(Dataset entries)
══════
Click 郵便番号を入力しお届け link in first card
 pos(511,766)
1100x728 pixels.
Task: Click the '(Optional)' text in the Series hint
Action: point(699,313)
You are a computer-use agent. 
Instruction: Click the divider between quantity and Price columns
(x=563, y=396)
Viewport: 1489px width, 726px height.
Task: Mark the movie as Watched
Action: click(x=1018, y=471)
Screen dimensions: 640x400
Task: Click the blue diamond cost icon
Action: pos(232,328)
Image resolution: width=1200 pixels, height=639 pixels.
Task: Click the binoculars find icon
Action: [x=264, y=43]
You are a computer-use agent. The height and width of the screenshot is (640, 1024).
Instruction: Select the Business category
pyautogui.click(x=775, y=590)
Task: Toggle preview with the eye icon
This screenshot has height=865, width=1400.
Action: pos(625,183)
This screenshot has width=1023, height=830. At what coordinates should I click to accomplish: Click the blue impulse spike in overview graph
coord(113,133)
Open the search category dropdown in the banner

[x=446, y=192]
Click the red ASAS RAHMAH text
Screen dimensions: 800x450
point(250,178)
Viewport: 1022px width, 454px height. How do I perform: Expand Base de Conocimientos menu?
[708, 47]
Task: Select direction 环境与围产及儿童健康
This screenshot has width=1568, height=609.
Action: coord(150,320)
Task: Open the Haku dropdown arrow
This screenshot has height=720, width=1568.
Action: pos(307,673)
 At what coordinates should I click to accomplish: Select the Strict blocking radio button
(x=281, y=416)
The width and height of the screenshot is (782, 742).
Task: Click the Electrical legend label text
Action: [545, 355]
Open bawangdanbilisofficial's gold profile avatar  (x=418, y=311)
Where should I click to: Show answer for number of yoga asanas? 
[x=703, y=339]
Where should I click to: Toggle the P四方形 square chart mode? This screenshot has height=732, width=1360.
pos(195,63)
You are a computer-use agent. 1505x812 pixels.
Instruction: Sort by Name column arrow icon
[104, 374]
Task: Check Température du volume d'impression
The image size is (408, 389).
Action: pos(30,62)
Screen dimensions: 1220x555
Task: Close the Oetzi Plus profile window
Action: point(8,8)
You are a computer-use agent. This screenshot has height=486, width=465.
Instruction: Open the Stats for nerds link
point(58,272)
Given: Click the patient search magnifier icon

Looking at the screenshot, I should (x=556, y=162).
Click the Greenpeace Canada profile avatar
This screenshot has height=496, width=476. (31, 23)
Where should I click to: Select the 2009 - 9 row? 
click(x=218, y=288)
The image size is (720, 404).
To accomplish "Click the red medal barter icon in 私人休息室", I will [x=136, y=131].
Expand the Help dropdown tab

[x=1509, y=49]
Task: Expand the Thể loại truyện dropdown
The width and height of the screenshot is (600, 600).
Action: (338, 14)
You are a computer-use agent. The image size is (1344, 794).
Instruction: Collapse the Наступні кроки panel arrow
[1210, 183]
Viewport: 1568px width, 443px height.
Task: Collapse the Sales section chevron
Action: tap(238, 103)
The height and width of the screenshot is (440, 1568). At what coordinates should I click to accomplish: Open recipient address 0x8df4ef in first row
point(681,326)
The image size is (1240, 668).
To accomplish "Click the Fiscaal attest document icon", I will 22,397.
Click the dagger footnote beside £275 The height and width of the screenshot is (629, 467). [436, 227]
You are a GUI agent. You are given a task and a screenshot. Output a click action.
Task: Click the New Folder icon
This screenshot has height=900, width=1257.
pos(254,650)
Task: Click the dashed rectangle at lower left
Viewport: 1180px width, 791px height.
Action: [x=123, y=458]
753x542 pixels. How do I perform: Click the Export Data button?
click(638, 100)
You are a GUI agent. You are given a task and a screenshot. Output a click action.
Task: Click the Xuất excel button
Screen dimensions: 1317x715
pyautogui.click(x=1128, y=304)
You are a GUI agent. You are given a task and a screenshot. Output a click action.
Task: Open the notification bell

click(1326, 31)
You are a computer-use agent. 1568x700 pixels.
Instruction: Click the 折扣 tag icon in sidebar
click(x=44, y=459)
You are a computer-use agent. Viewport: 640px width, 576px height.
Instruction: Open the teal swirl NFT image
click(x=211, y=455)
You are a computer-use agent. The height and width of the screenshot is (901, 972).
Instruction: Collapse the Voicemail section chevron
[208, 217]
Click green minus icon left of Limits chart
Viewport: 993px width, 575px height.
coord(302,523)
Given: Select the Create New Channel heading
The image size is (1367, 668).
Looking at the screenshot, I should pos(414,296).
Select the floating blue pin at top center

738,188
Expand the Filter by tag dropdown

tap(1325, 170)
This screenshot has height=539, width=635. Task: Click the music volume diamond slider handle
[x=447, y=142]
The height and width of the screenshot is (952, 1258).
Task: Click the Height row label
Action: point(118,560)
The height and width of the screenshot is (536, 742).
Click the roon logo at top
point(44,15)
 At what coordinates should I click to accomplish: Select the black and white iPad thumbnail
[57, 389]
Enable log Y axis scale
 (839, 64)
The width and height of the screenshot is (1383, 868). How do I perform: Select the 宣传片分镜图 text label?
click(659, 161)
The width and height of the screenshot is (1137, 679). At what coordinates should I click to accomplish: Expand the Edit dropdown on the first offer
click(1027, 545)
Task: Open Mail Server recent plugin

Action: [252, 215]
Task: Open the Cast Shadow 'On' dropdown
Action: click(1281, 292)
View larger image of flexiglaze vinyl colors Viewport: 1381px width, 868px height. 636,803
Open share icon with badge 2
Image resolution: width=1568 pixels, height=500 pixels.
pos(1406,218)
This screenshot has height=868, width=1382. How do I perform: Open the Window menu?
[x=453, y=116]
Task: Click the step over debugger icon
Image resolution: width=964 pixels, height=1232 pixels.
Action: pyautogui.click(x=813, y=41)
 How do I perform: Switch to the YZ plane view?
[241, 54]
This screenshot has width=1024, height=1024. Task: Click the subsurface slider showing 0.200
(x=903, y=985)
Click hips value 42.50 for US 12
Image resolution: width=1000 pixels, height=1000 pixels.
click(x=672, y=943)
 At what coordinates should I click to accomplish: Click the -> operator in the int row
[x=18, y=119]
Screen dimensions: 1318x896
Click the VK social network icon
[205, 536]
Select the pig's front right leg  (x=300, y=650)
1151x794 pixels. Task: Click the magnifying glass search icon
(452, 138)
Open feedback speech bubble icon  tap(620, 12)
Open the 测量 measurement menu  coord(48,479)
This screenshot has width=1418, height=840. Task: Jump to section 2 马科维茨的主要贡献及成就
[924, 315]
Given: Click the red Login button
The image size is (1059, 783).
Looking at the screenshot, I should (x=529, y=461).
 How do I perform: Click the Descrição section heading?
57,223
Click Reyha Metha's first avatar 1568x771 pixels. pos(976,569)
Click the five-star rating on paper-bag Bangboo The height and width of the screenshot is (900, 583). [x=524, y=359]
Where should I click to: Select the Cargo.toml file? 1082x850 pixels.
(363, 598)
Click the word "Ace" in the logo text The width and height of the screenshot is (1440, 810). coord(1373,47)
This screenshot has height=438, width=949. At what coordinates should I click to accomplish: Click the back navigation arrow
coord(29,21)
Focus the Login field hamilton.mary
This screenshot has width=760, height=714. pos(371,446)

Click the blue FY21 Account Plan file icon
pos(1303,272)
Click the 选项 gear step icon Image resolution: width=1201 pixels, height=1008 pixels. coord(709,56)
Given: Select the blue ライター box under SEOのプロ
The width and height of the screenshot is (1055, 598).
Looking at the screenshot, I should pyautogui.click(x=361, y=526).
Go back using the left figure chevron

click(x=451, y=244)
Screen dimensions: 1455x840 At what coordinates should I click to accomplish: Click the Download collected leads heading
══════
▶ EXERCISE DIRECTIONS
In the answer, every line above should be retyped exactly.

▶ SOLUTION FOR THIS TASK
Click 郵便番号を入力しお届け link in first card
 pos(511,766)
1100x728 pixels.
Task: Click the '(Optional)' text in the Series hint
Action: point(699,313)
You are a computer-use agent. 
Instruction: Click the divider between quantity and Price columns
(x=563, y=396)
Viewport: 1489px width, 726px height.
Task: Mark the movie as Watched
Action: click(x=1018, y=471)
Screen dimensions: 640x400
Task: Click the blue diamond cost icon
Action: pos(232,328)
Image resolution: width=1200 pixels, height=639 pixels.
Task: Click the binoculars find icon
Action: [x=264, y=43]
You are a computer-use agent. The height and width of the screenshot is (640, 1024).
Instruction: Select the Business category
pyautogui.click(x=775, y=590)
Task: Toggle preview with the eye icon
This screenshot has height=865, width=1400.
Action: pos(625,183)
This screenshot has width=1023, height=830. At what coordinates should I click to accomplish: Click the blue impulse spike in overview graph
coord(113,133)
Open the search category dropdown in the banner

[x=446, y=192]
Click the red ASAS RAHMAH text
Screen dimensions: 800x450
point(250,178)
Viewport: 1022px width, 454px height. How do I perform: Expand Base de Conocimientos menu?
[708, 47]
Task: Select direction 环境与围产及儿童健康
This screenshot has width=1568, height=609.
Action: coord(150,320)
Task: Open the Haku dropdown arrow
This screenshot has height=720, width=1568.
Action: pos(307,673)
 At what coordinates should I click to accomplish: Select the Strict blocking radio button
(x=281, y=416)
The width and height of the screenshot is (782, 742).
Task: Click the Electrical legend label text
Action: [545, 355]
Open bawangdanbilisofficial's gold profile avatar  (x=418, y=311)
Where should I click to: Show answer for number of yoga asanas? 
[x=703, y=339]
Where should I click to: Toggle the P四方形 square chart mode? This screenshot has height=732, width=1360.
pos(195,63)
You are a computer-use agent. 1505x812 pixels.
Instruction: Sort by Name column arrow icon
[104, 374]
Task: Check Température du volume d'impression
The image size is (408, 389).
Action: pos(30,62)
Screen dimensions: 1220x555
Task: Close the Oetzi Plus profile window
Action: point(8,8)
You are a computer-use agent. This screenshot has height=486, width=465.
Instruction: Open the Stats for nerds link
point(58,272)
Given: Click the patient search magnifier icon

Looking at the screenshot, I should (x=556, y=162).
Click the Greenpeace Canada profile avatar
This screenshot has height=496, width=476. (31, 23)
Where should I click to: Select the 2009 - 9 row? 
click(x=218, y=288)
The image size is (720, 404).
To accomplish "Click the red medal barter icon in 私人休息室", I will [x=136, y=131].
Expand the Help dropdown tab

[x=1509, y=49]
Task: Expand the Thể loại truyện dropdown
The width and height of the screenshot is (600, 600).
Action: (338, 14)
You are a computer-use agent. The image size is (1344, 794).
Instruction: Collapse the Наступні кроки panel arrow
[1210, 183]
Viewport: 1568px width, 443px height.
Task: Collapse the Sales section chevron
Action: tap(238, 103)
The height and width of the screenshot is (440, 1568). At what coordinates should I click to accomplish: Open recipient address 0x8df4ef in first row
point(681,326)
The image size is (1240, 668).
To accomplish "Click the Fiscaal attest document icon", I will 22,397.
Click the dagger footnote beside £275 The height and width of the screenshot is (629, 467). [436, 227]
You are a GUI agent. You are given a task and a screenshot. Output a click action.
Task: Click the New Folder icon
This screenshot has height=900, width=1257.
pos(254,650)
Task: Click the dashed rectangle at lower left
Viewport: 1180px width, 791px height.
Action: [x=123, y=458]
753x542 pixels. How do I perform: Click the Export Data button?
click(638, 100)
You are a GUI agent. You are given a task and a screenshot. Output a click action.
Task: Click the Xuất excel button
Screen dimensions: 1317x715
pyautogui.click(x=1128, y=304)
You are a GUI agent. You are given a task and a screenshot. Output a click action.
Task: Open the notification bell

click(1326, 31)
You are a computer-use agent. 1568x700 pixels.
Instruction: Click the 折扣 tag icon in sidebar
click(x=44, y=459)
You are a computer-use agent. Viewport: 640px width, 576px height.
Instruction: Open the teal swirl NFT image
click(x=211, y=455)
You are a computer-use agent. The height and width of the screenshot is (901, 972).
Instruction: Collapse the Voicemail section chevron
[208, 217]
Click green minus icon left of Limits chart
Viewport: 993px width, 575px height.
coord(302,523)
Given: Select the Create New Channel heading
The image size is (1367, 668).
Looking at the screenshot, I should pos(414,296).
Select the floating blue pin at top center

738,188
Expand the Filter by tag dropdown

tap(1325, 170)
This screenshot has height=539, width=635. Task: Click the music volume diamond slider handle
[x=447, y=142]
The height and width of the screenshot is (952, 1258).
Task: Click the Height row label
Action: point(118,560)
The height and width of the screenshot is (536, 742).
Click the roon logo at top
point(44,15)
 At what coordinates should I click to accomplish: Select the black and white iPad thumbnail
[57, 389]
Enable log Y axis scale
 (839, 64)
The width and height of the screenshot is (1383, 868). How do I perform: Select the 宣传片分镜图 text label?
click(659, 161)
The width and height of the screenshot is (1137, 679). At what coordinates should I click to accomplish: Expand the Edit dropdown on the first offer
click(1027, 545)
Task: Open Mail Server recent plugin

Action: [252, 215]
Task: Open the Cast Shadow 'On' dropdown
Action: click(1281, 292)
View larger image of flexiglaze vinyl colors Viewport: 1381px width, 868px height. 636,803
Open share icon with badge 2
Image resolution: width=1568 pixels, height=500 pixels.
pos(1406,218)
This screenshot has height=868, width=1382. How do I perform: Open the Window menu?
[x=453, y=116]
Task: Click the step over debugger icon
Image resolution: width=964 pixels, height=1232 pixels.
Action: pyautogui.click(x=813, y=41)
 How do I perform: Switch to the YZ plane view?
[241, 54]
This screenshot has width=1024, height=1024. Task: Click the subsurface slider showing 0.200
(x=903, y=985)
Click hips value 42.50 for US 12
Image resolution: width=1000 pixels, height=1000 pixels.
click(x=672, y=943)
 At what coordinates should I click to accomplish: Click the -> operator in the int row
[x=18, y=119]
Screen dimensions: 1318x896
Click the VK social network icon
[205, 536]
Select the pig's front right leg  (x=300, y=650)
1151x794 pixels. Task: Click the magnifying glass search icon
(452, 138)
Open feedback speech bubble icon  tap(620, 12)
Open the 测量 measurement menu  coord(48,479)
This screenshot has width=1418, height=840. Task: Jump to section 2 马科维茨的主要贡献及成就
[924, 315]
Given: Click the red Login button
The image size is (1059, 783).
Looking at the screenshot, I should (x=529, y=461).
 How do I perform: Click the Descrição section heading?
57,223
Click Reyha Metha's first avatar 1568x771 pixels. pos(976,569)
Click the five-star rating on paper-bag Bangboo The height and width of the screenshot is (900, 583). [x=524, y=359]
Where should I click to: Select the Cargo.toml file? 1082x850 pixels.
(363, 598)
Click the word "Ace" in the logo text The width and height of the screenshot is (1440, 810). coord(1373,47)
This screenshot has height=438, width=949. At what coordinates should I click to accomplish: Click the back navigation arrow
coord(29,21)
Focus the Login field hamilton.mary
This screenshot has width=760, height=714. pos(371,446)

Click the blue FY21 Account Plan file icon
pos(1303,272)
Click the 选项 gear step icon Image resolution: width=1201 pixels, height=1008 pixels. coord(709,56)
Given: Select the blue ライター box under SEOのプロ
The width and height of the screenshot is (1055, 598).
Looking at the screenshot, I should pyautogui.click(x=361, y=526).
Go back using the left figure chevron

click(x=451, y=244)
Screen dimensions: 1455x840 At what coordinates should I click to accomplish: Click the Download collected leads heading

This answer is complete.